Efficient Dominating and Edge Dominating Sets for Graphs and Hypergraphs

TL;DR

This paper studies efficient dominating and edge dominating sets in graphs and hypergraphs, providing complexity results and linear time algorithms for specific graph classes, and extending the problems to hypergraphs with varied complexity.

Contribution

It offers a unified framework for these problems, solves open questions, and presents new polynomial and linear time algorithms for certain graph classes and hypergraphs.

Findings

Linear time algorithms for ED and EED on dually chordal graphs

NP-completeness of ED on alpha-acyclic hypergraphs

Polynomial-time solutions for ED and EED on hypertrees

Abstract

Let G=(V,E) be a graph.
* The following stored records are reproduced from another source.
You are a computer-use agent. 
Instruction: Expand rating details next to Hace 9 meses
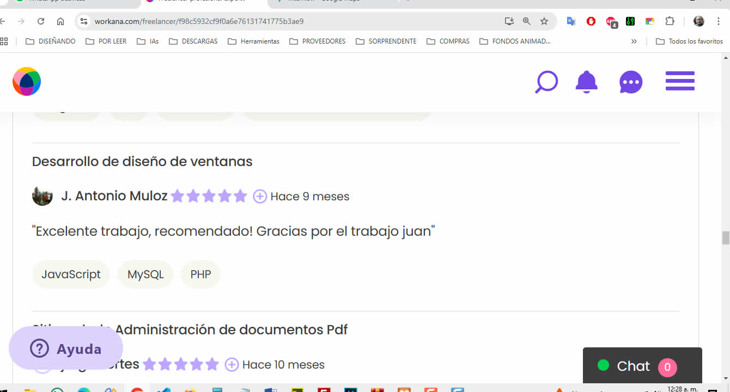(260, 197)
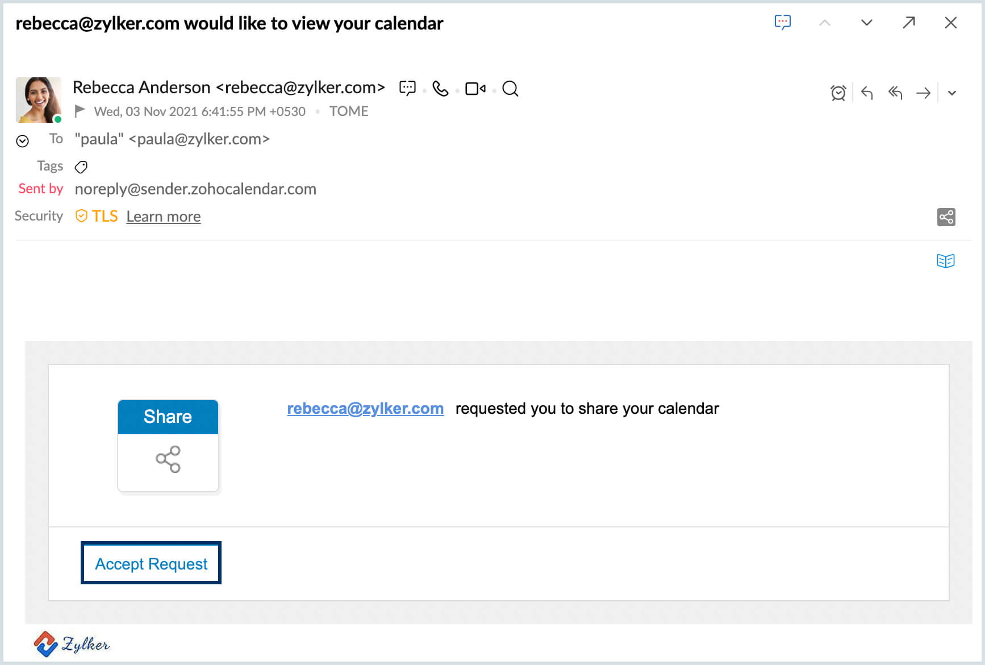This screenshot has width=985, height=665.
Task: Forward this email message
Action: (923, 93)
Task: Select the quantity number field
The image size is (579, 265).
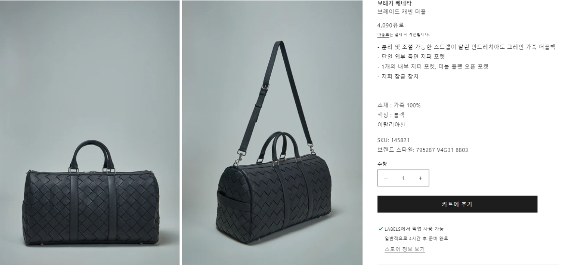Action: coord(403,178)
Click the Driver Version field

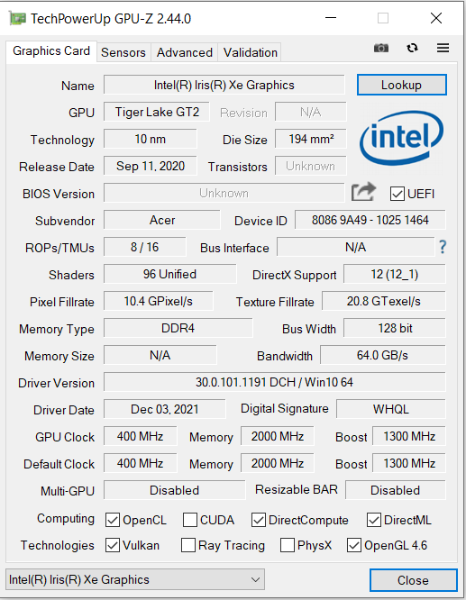(x=275, y=382)
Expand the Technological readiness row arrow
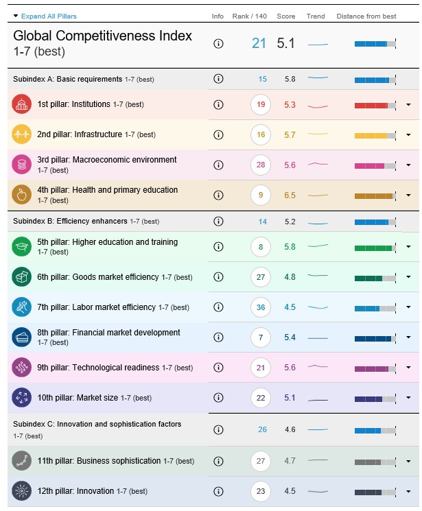422x511 pixels. pos(409,368)
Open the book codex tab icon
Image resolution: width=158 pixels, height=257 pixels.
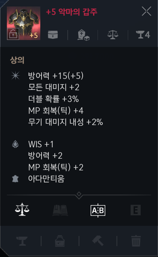60,210
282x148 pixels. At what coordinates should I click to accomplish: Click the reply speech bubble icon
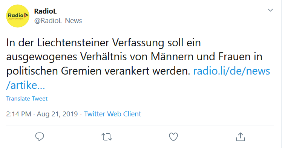[x=40, y=137]
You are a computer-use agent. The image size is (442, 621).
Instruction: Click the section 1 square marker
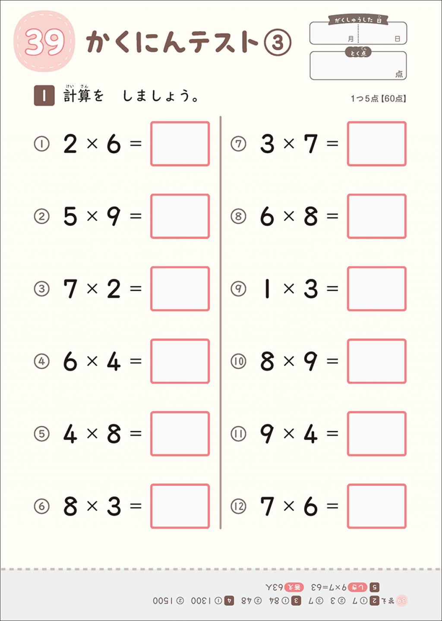[x=44, y=96]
A vertex dominates itself and all its neighbors, i.e., every vertex v in V dominates its closed neighborhood N[v]. A vertex set D in G is an efficient dominating (e.d.) set for G if for every vertex v in V, there is exactly one d in D dominating v. An edge set M is an efficient edge dominating (e.e.d.) set for G if it is an efficient dominating set in the line graph L(G) of G. The ED problem (EED problem, respectively) asks for the existence of an e.d. set (e.e.d. set, respectively) in the given graph. We give a unified framework for investigating the complexity of these problems on various classes of graphs. In particular, we solve some open problems and give linear time algorithms for ED and EED on dually chordal graphs. We extend the two problems to hypergraphs and show that ED remains NP-complete on alpha-acyclic hypergraphs, and is solvable in polynomial time on hypertrees, while EED is polynomial on alpha-acyclic hypergraphs and NP-complete on hypertrees.